[Opening RECORDS PROVIDED section]

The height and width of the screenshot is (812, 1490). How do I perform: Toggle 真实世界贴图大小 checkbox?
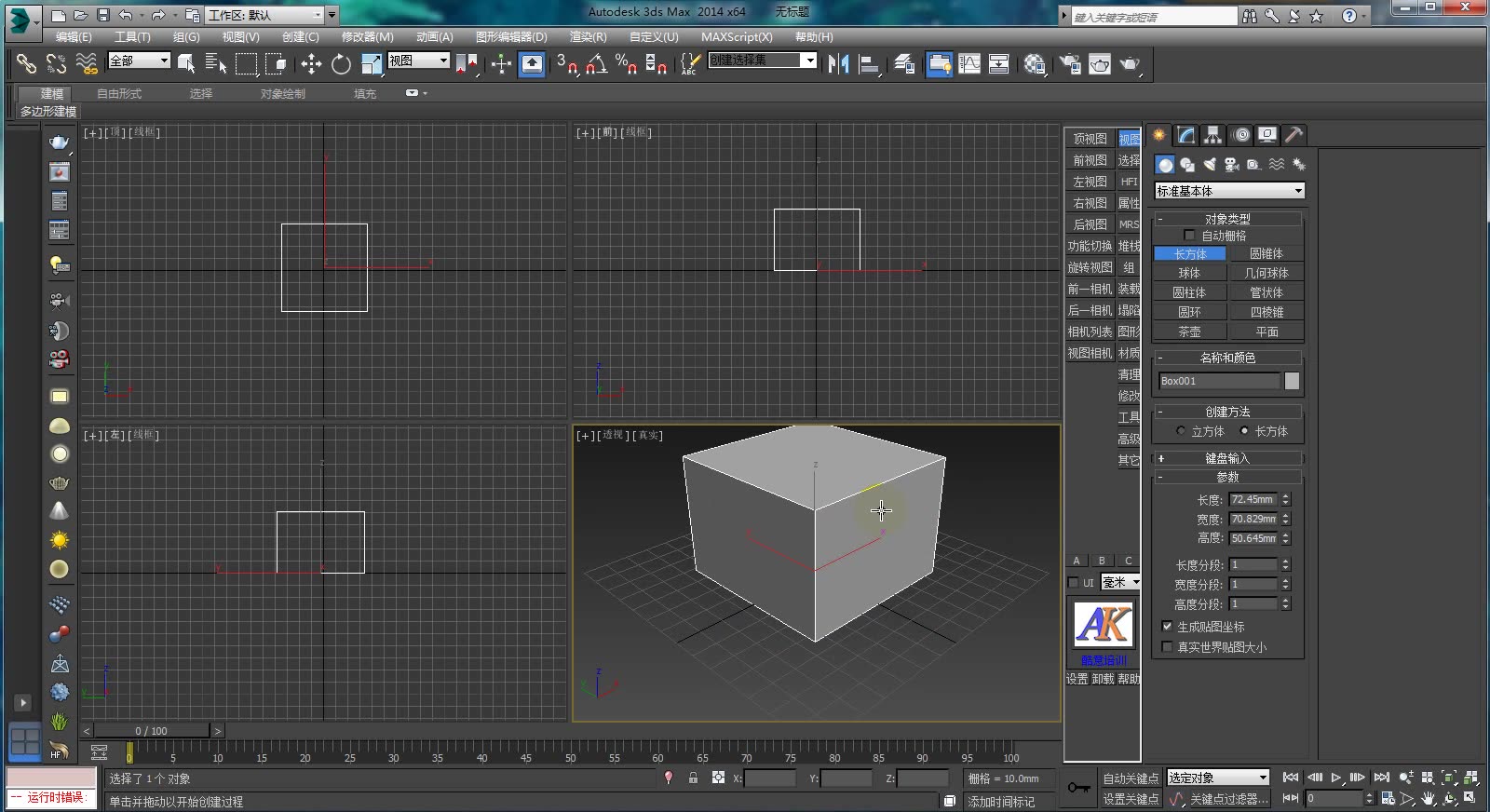pos(1167,647)

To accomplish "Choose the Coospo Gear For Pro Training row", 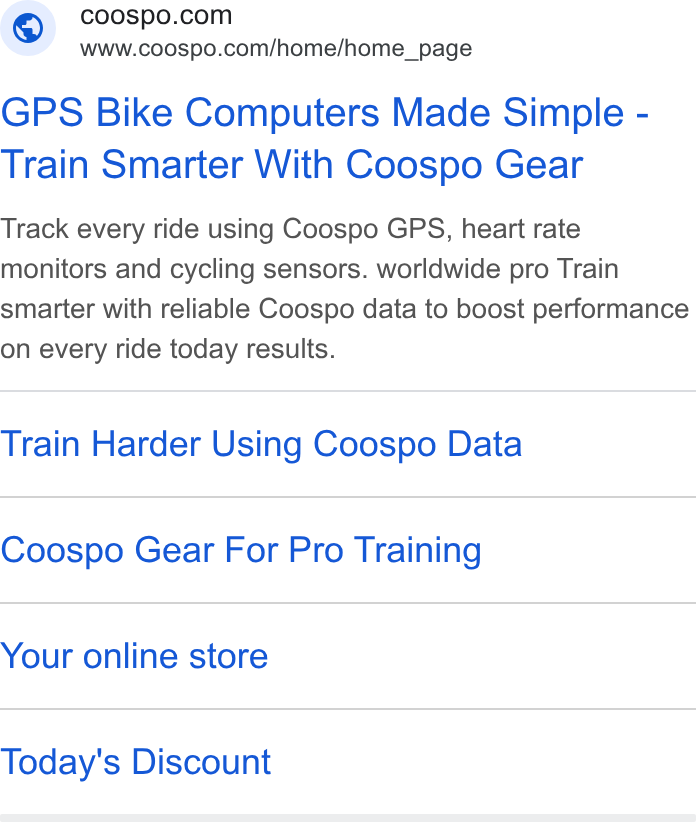I will [348, 550].
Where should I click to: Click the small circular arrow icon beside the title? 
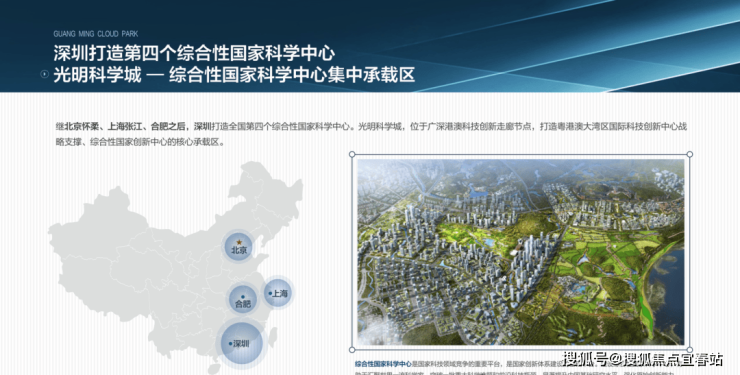(x=44, y=74)
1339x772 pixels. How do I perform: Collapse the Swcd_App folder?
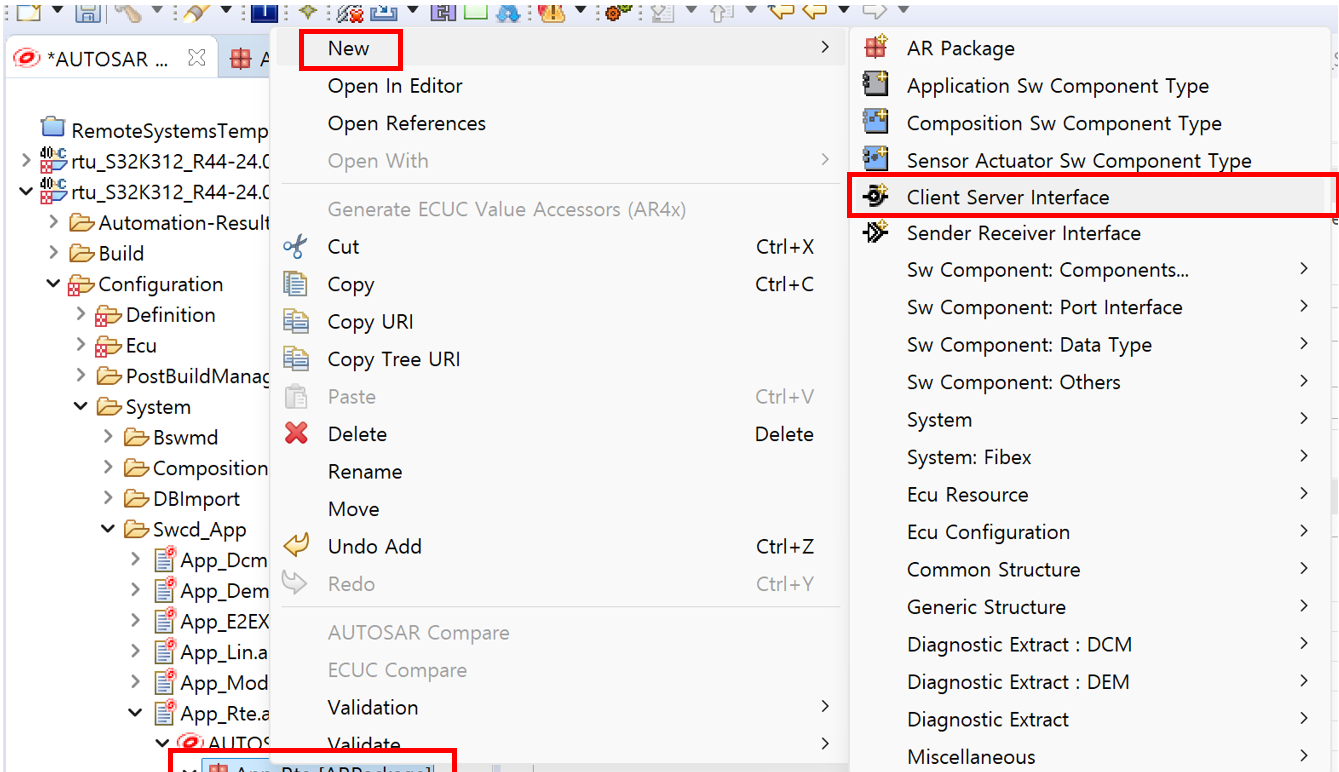(x=109, y=529)
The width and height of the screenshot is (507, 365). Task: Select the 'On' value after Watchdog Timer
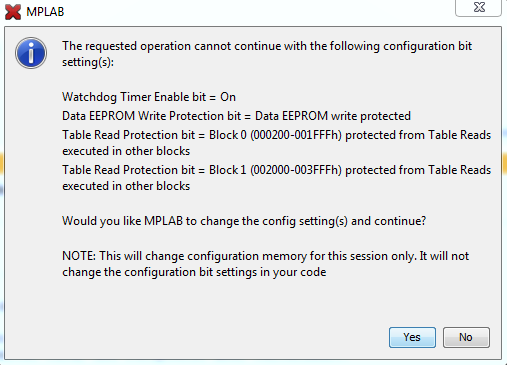[x=228, y=97]
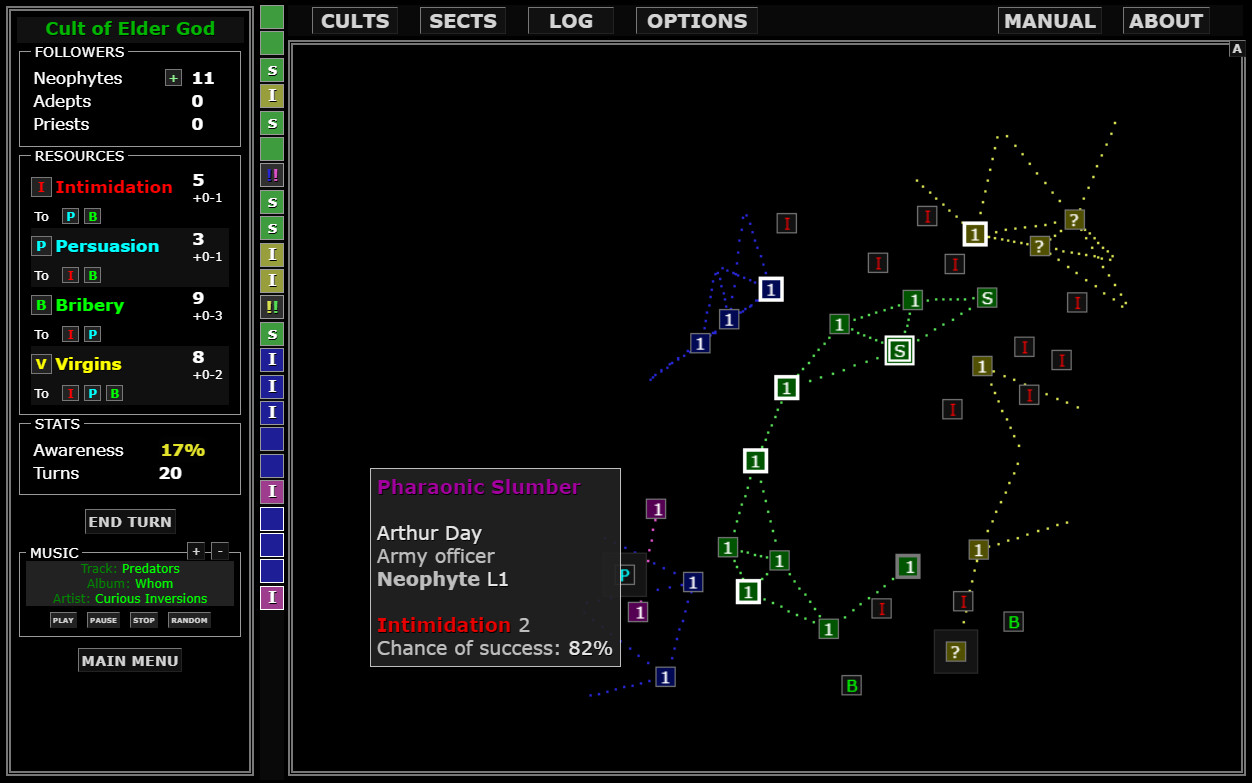
Task: Click the white-bordered S sect headquarters node
Action: tap(899, 350)
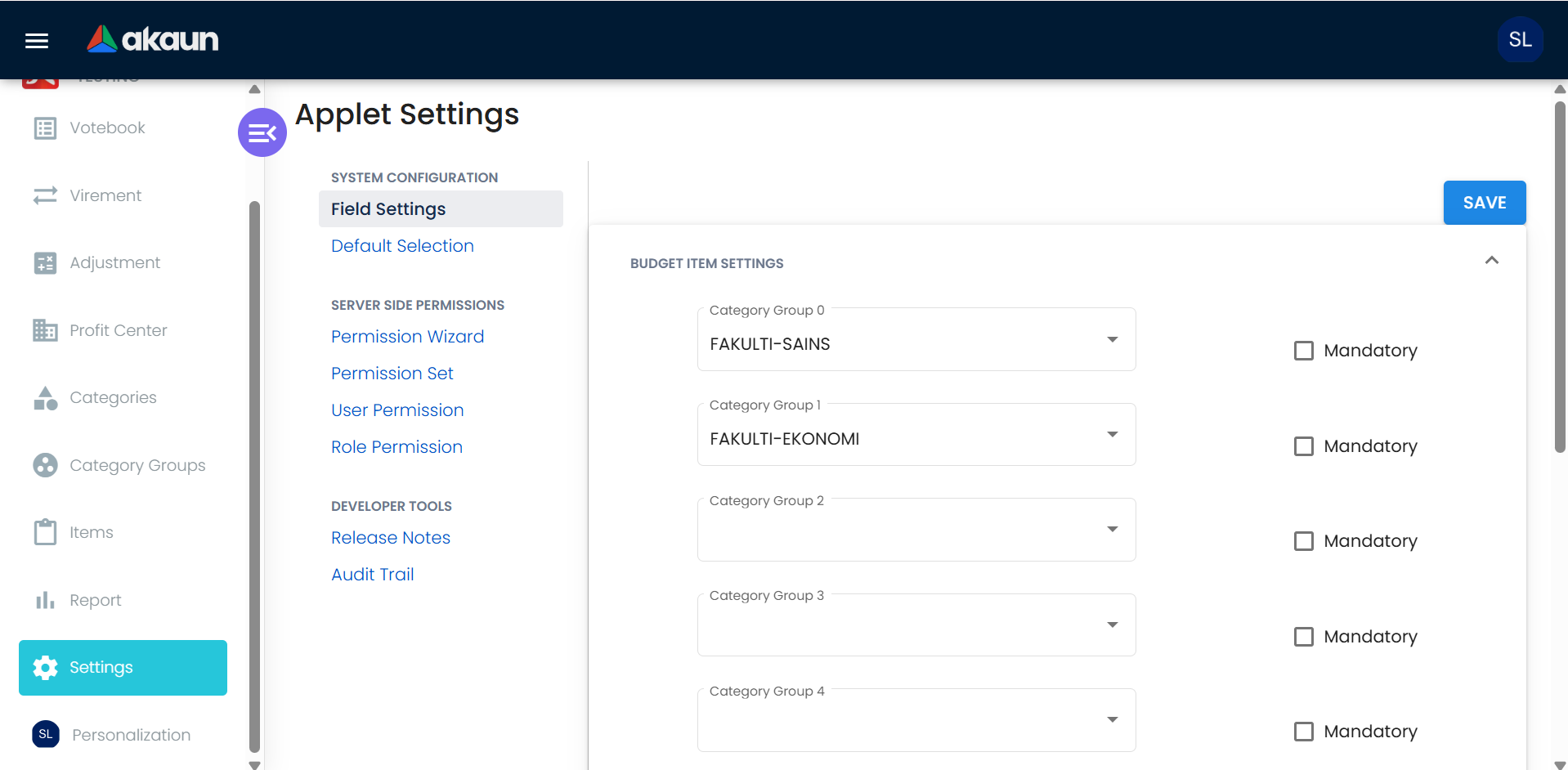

[Closing RECORDS PROVIDED section]

AIM OF THE EXERCISE
Please transcribe exactly the lines from the one that contains "Where should I" through the closing line of the entries, with no pictures.

SOLUTION TO THIS EXERCISE
Where should I click to: Click the small circular arrow icon beside the title? 
(x=44, y=74)
1339x772 pixels. How do I perform: Collapse the Swcd_App folder?
(x=109, y=529)
The width and height of the screenshot is (507, 365). Task: Select the 'On' value after Watchdog Timer
[x=228, y=97]
Task: Click the white-bordered S sect headquarters node
Action: tap(899, 350)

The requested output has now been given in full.